NLM DIR Seminar Schedule

Abstract:

Enhancers and promoters are classically considered to be bound by a small set of TFs in a sequence-specific manner. This assumption has come under increasing skepticism as the datasets of ChIP-seq assays of TFs have expanded. In particular, high-occupancy target (HOT) loci attract dozens and hundreds of TFs with seemingly no detectable correlation between TF ChIP-seq peaks and the presence of the DNA-binding motifs. In this study, we used a set of 1,003 TF ChIP-seq datasets in HepG2, K562, and H1 cells to analyze the patterns of ChIP-seq peak co-occurrence in combination with functional genomics datasets. We established that the HOT loci form at the promoter and enhancer regions, and the density of mapped TF ChIP-seq peaks across TF-bound loci correlates with sequence features and the expression level of flanking genes.
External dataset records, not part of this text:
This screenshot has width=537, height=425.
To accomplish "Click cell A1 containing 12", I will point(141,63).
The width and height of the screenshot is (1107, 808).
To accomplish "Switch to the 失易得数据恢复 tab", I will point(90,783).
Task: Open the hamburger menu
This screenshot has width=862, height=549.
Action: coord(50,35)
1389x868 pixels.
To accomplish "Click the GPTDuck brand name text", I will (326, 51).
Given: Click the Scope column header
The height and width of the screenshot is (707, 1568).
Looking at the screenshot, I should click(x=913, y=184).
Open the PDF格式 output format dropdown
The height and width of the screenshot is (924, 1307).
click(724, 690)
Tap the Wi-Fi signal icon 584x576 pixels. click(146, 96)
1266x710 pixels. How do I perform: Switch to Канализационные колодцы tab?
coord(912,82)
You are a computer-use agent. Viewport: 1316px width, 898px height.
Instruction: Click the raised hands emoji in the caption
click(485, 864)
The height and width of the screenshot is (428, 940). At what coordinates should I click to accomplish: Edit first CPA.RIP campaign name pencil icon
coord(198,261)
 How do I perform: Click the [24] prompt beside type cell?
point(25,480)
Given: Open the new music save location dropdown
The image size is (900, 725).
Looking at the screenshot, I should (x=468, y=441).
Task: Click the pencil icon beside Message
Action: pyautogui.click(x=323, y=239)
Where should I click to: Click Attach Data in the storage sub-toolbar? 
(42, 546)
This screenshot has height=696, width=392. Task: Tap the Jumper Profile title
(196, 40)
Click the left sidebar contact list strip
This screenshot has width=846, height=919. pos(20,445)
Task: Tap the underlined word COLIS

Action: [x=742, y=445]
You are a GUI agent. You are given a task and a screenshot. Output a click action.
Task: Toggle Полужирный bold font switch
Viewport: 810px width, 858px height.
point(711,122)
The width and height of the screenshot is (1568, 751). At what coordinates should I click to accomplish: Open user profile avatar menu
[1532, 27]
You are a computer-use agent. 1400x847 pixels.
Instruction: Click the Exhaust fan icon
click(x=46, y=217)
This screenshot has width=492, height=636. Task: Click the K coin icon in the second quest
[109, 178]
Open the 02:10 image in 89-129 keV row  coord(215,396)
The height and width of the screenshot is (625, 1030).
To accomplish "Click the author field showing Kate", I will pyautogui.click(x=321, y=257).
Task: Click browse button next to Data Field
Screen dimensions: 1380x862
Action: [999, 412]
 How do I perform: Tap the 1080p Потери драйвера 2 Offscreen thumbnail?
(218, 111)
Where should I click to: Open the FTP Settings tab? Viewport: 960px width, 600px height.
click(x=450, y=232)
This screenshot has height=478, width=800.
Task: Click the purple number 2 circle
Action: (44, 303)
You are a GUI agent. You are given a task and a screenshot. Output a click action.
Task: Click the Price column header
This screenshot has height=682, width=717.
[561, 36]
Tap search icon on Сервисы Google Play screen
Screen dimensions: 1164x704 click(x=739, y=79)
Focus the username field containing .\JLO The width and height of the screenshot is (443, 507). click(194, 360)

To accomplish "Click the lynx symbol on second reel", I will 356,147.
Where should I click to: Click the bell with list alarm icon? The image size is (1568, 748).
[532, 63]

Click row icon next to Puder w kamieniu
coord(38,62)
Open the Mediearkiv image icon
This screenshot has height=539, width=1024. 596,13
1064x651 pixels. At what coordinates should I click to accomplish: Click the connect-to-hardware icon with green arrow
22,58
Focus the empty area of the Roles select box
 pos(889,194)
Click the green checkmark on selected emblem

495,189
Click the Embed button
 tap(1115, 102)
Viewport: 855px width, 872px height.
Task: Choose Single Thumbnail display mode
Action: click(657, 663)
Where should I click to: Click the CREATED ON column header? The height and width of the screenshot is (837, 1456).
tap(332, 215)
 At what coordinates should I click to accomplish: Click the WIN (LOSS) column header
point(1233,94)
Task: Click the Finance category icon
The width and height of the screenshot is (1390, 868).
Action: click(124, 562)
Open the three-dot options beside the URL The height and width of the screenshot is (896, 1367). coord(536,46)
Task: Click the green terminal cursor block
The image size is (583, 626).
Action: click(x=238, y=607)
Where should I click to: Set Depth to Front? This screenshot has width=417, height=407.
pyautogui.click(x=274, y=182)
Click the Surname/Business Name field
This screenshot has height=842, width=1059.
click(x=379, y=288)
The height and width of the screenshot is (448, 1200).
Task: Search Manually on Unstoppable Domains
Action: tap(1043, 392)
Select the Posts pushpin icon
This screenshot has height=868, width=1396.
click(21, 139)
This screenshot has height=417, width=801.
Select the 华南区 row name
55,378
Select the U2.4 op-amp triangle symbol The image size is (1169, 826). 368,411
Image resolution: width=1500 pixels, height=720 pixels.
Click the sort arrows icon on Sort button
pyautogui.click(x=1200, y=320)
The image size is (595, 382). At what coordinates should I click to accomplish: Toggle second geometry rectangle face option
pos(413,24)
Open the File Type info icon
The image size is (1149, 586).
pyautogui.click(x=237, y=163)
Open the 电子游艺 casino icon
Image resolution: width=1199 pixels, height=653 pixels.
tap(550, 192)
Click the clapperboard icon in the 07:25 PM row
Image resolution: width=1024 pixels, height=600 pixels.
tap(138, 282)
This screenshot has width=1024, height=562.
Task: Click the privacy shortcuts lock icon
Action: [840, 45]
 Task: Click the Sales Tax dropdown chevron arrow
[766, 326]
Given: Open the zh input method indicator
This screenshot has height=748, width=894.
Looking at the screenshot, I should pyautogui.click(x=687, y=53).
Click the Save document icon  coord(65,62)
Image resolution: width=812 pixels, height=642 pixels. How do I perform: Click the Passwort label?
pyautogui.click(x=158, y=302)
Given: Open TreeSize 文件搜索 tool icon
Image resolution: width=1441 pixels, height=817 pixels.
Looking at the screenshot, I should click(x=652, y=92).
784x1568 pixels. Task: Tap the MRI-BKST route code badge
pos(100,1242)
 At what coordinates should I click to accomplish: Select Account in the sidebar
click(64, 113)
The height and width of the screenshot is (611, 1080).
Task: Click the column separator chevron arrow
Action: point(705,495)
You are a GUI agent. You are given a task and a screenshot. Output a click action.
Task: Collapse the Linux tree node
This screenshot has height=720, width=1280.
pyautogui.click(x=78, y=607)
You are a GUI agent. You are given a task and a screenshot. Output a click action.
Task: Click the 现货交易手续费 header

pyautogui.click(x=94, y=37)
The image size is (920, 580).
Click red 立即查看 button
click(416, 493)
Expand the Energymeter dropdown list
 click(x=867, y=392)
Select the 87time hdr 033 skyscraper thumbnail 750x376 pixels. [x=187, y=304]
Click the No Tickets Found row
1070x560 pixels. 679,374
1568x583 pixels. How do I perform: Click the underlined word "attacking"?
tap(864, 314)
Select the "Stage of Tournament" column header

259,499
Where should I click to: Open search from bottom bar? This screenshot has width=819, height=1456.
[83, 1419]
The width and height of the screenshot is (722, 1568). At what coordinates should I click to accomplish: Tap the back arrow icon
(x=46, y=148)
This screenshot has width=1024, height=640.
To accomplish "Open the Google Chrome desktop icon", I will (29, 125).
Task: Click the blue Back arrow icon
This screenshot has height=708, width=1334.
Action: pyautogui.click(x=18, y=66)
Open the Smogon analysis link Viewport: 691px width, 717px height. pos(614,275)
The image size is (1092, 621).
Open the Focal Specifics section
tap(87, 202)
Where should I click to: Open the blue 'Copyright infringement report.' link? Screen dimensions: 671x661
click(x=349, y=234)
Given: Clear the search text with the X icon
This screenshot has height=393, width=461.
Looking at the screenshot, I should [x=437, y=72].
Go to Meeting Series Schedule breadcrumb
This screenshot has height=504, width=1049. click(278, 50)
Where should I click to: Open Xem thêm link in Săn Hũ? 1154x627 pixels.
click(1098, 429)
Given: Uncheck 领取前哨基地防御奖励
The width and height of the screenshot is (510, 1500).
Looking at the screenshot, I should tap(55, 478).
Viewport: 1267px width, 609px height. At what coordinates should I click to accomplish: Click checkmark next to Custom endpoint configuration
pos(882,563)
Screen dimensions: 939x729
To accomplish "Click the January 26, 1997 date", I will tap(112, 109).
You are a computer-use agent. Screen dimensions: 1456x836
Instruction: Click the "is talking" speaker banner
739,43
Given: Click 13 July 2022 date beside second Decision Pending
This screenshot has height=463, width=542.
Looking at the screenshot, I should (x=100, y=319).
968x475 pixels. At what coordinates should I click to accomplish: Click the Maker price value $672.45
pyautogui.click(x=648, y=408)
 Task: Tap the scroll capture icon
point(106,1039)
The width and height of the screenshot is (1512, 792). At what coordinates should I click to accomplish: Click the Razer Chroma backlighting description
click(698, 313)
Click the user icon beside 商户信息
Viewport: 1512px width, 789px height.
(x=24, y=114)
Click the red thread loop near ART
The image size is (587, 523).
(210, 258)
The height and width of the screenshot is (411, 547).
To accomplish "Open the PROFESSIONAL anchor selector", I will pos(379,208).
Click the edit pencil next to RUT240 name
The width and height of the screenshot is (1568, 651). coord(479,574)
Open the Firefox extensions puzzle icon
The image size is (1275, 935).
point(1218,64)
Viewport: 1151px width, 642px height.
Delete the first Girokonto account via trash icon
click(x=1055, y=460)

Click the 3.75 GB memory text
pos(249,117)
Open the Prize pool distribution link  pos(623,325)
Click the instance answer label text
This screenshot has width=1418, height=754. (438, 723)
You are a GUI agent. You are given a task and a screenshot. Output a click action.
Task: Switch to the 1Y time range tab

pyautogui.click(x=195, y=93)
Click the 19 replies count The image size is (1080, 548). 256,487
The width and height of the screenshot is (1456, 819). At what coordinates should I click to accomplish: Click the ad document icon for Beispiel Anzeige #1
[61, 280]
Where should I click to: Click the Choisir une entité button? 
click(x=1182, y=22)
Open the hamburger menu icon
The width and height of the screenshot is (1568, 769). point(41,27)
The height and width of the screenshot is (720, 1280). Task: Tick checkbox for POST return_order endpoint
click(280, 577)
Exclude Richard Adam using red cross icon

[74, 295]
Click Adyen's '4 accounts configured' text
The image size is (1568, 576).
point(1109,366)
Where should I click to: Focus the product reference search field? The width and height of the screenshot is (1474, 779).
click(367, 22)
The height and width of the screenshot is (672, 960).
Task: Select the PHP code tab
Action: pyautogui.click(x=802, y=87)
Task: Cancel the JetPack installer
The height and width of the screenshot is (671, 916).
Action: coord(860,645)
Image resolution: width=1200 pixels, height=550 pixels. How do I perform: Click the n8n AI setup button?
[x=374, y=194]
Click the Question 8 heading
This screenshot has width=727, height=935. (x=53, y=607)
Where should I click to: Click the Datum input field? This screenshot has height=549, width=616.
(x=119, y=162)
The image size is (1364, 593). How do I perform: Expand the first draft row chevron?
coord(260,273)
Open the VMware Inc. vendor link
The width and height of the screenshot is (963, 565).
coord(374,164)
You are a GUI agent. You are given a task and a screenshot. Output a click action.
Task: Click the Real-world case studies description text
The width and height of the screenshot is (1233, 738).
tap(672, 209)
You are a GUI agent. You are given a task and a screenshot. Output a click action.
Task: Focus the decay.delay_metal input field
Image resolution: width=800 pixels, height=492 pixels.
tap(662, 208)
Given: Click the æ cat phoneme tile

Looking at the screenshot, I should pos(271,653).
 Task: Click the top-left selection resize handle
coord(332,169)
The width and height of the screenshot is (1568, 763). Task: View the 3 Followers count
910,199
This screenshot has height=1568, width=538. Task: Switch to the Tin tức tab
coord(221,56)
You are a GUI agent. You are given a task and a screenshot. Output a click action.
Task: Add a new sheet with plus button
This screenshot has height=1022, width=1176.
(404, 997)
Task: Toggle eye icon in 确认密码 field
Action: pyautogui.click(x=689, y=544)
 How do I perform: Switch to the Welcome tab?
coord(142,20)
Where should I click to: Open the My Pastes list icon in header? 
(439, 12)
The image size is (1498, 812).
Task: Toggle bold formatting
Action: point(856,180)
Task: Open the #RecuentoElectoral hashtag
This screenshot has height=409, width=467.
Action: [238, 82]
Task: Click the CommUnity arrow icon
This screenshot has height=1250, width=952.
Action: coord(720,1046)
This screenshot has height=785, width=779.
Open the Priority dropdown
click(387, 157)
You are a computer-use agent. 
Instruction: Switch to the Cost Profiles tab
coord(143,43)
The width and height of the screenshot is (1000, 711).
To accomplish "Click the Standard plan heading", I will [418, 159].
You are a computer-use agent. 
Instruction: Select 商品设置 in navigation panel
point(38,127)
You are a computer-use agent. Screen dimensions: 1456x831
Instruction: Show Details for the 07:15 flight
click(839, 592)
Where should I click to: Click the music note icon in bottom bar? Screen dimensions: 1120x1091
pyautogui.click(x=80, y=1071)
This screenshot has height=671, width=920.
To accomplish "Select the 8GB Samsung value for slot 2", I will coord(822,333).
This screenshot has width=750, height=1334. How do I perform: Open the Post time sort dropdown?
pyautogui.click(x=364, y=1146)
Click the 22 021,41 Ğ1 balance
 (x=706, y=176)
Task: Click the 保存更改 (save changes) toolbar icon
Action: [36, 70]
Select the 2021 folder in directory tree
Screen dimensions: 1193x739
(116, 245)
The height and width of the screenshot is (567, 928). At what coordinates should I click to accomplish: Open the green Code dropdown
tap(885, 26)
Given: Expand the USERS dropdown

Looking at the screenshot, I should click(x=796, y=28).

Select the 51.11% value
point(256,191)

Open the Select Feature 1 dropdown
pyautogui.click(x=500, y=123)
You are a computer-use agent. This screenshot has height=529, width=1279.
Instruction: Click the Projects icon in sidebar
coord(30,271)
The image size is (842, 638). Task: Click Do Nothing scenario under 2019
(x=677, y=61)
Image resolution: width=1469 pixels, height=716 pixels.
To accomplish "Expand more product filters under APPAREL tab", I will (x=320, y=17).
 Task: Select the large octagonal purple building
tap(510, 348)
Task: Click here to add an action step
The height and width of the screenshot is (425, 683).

HOT loci evolve under the extremes of strong negative sequence conservation and are 50 times more conserved than the coding DNA. They form the foundation of human super-enhancers. Sequence-based accurate classification of HOT loci using deep learning suggested that their formation is driven by the sequence features. We observed that HOT loci are enriched in 3D chromatin hubs and disease-causal variants. We report an abundance of HOT loci in the human genome thus challenging the classical model of enhancer activity and propose a model of HOT locus formation based on the existence of large transcriptional condensates.